DEINE AUFGABE: Schreib den Abschnitt unten als JSON-Liste von Strings, je ein String pro Zeile und ohne Leerzeilen. Der Abschnitt beginnt mit der Zeile, die "You are a computer-use" enthält, und endet mit der Zeile, die "1067x804 pixels." enthält, beide eingeschlossen. Lass die Bilder dabei weg.

Daten zu Elementen und Textpositionen
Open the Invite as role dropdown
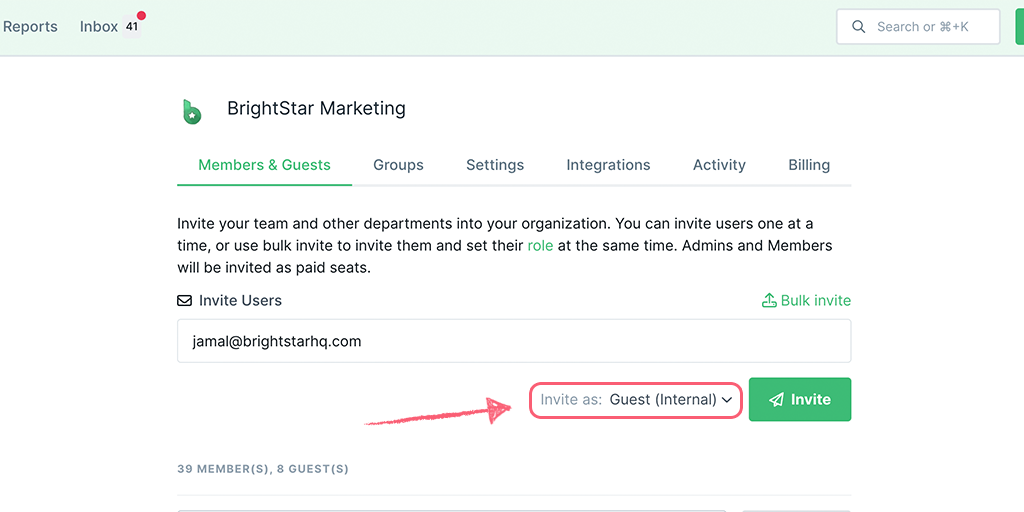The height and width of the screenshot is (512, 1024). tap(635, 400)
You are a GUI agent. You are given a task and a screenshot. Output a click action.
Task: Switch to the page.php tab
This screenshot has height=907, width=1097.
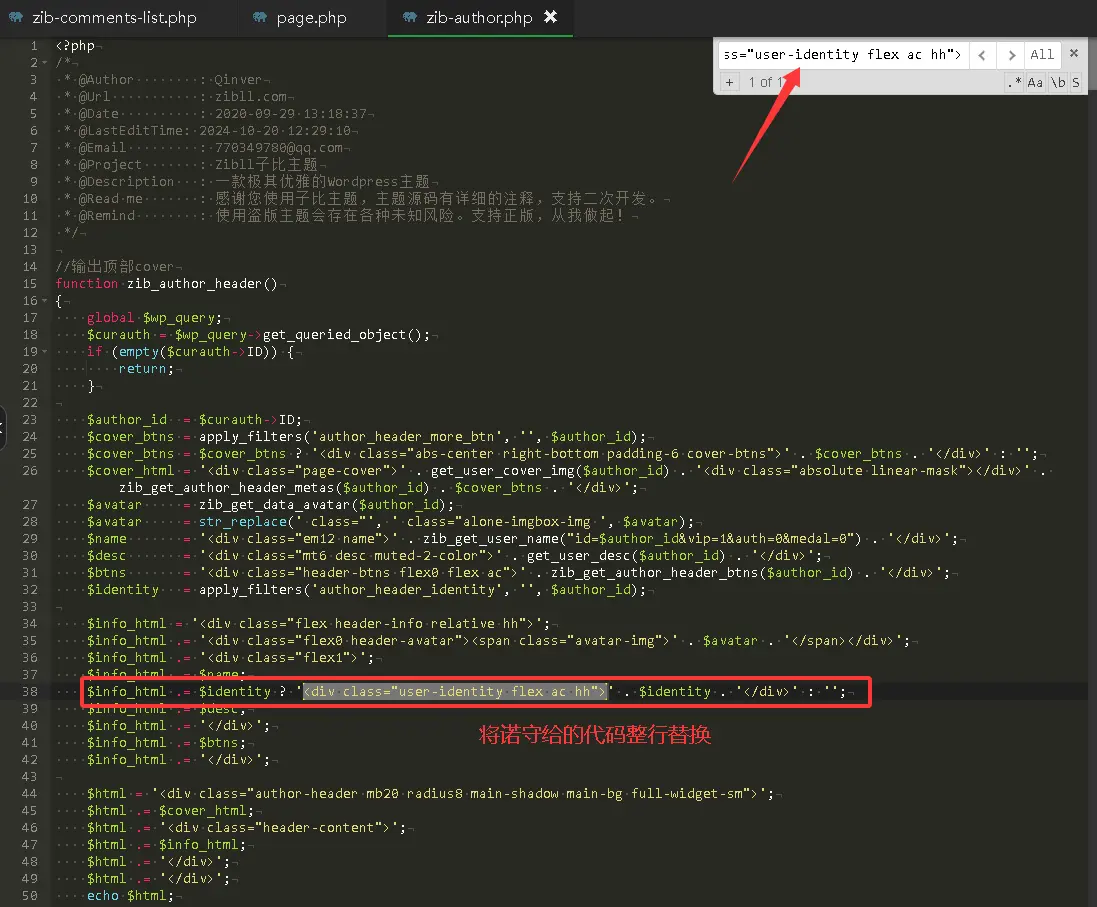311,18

--

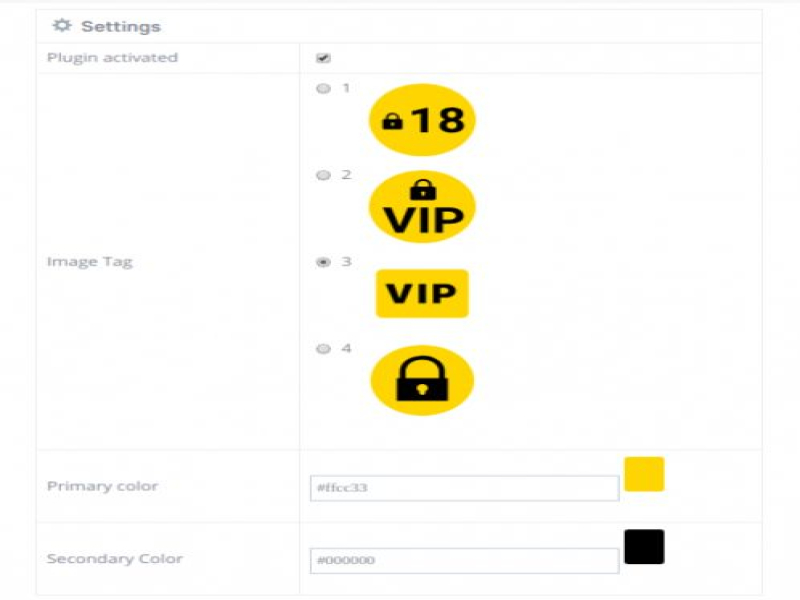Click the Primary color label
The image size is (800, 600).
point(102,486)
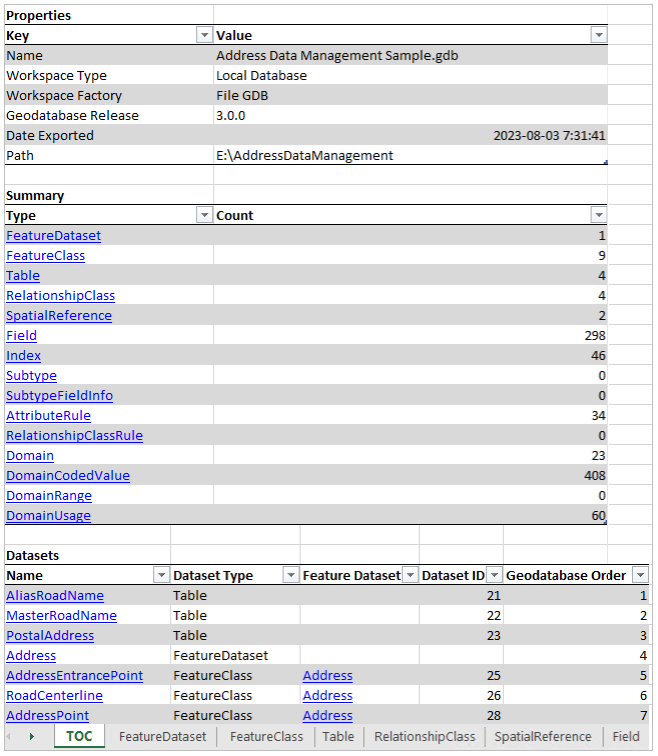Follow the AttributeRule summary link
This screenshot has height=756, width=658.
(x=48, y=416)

--

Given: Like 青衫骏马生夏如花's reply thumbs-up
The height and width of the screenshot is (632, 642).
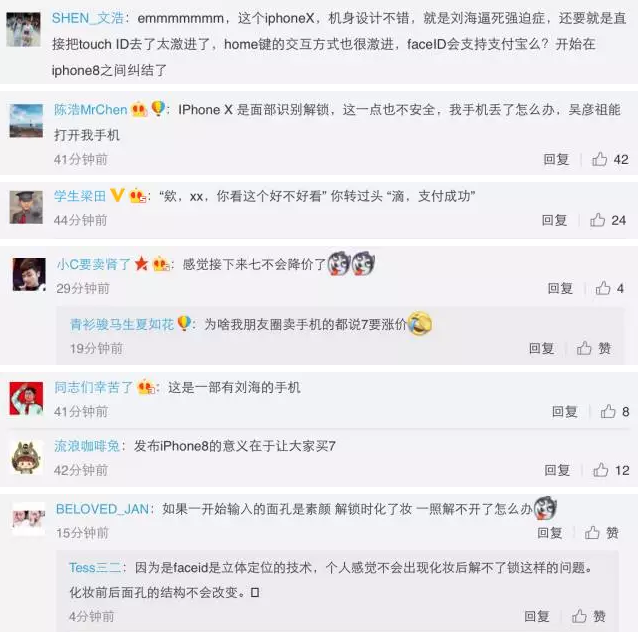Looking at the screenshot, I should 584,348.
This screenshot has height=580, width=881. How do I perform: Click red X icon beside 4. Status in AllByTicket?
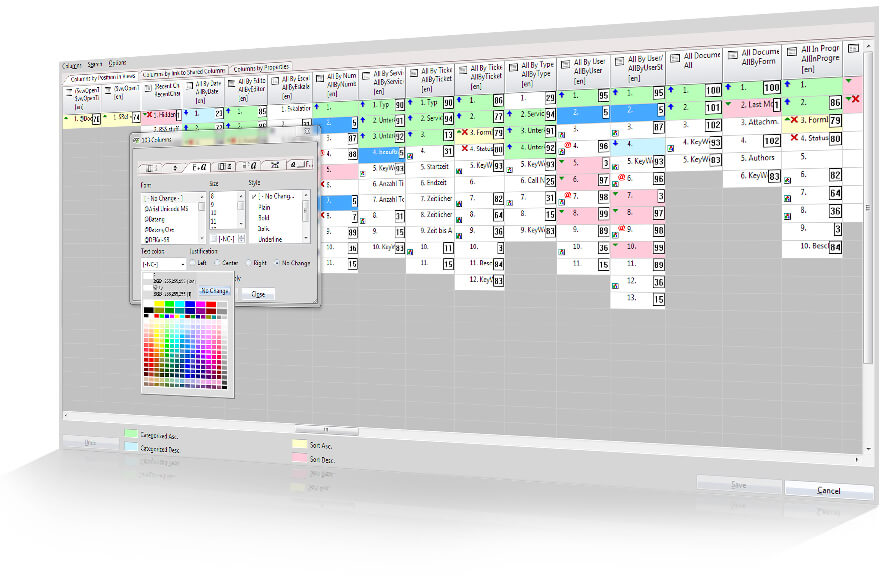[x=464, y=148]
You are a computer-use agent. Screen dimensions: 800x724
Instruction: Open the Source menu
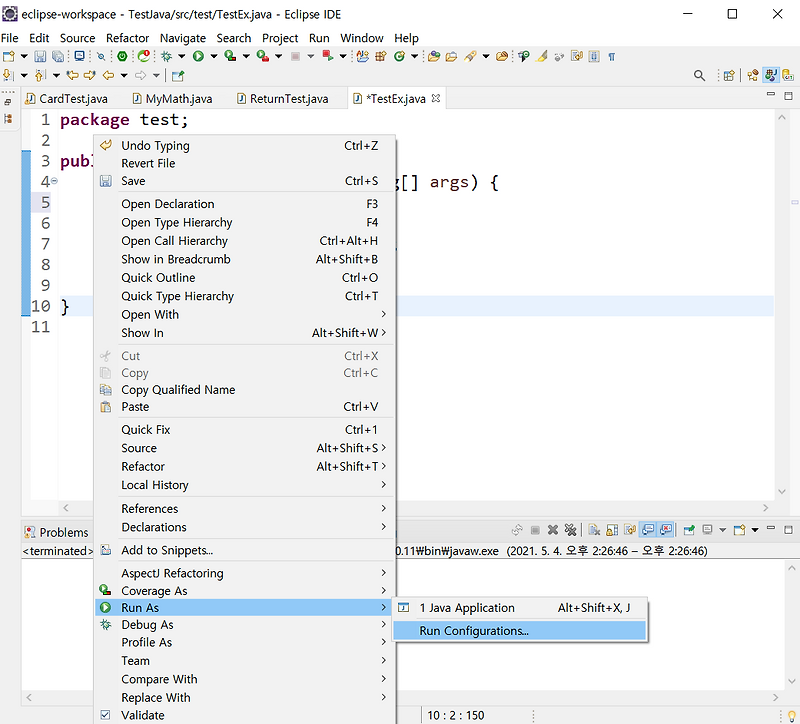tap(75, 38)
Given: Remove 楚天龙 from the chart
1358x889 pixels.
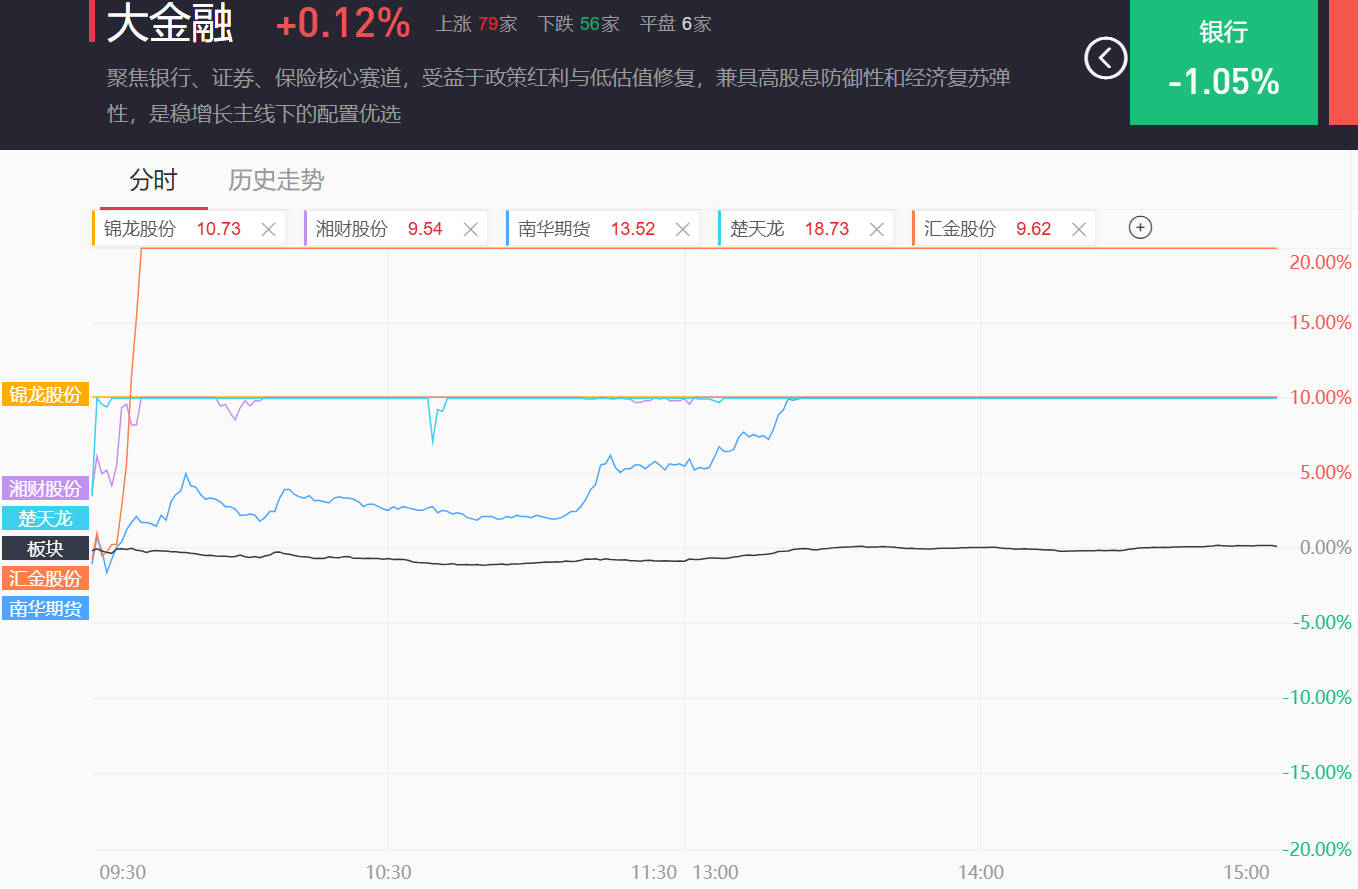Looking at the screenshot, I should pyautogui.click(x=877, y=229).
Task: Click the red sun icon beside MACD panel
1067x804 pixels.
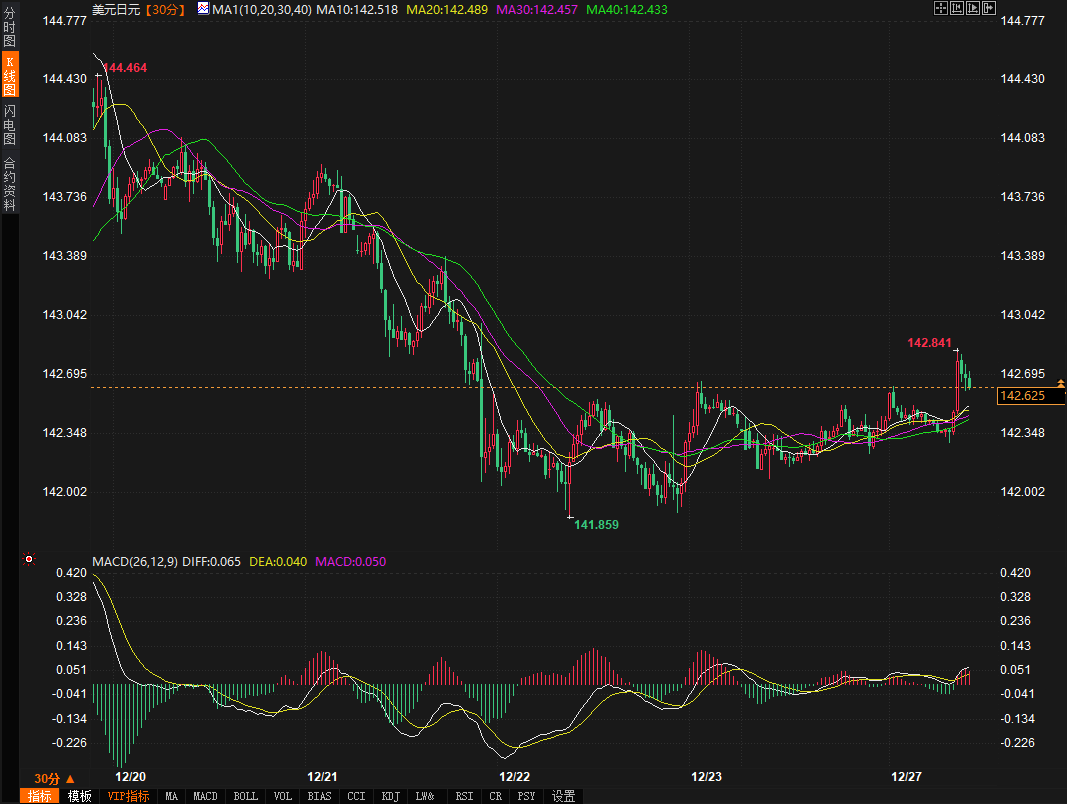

ANTWORT ZUR AUFGABE:
[
  "You are a computer-use agent. Screen dimensions: 800x724",
  "Instruction: Open the Source menu",
  "tap(75, 38)",
  "Given: Remove 楚天龙 from the chart",
  "1358x889 pixels.",
  "Looking at the screenshot, I should pyautogui.click(x=877, y=229).",
  "Task: Click the red sun icon beside MACD panel",
  "1067x804 pixels."
]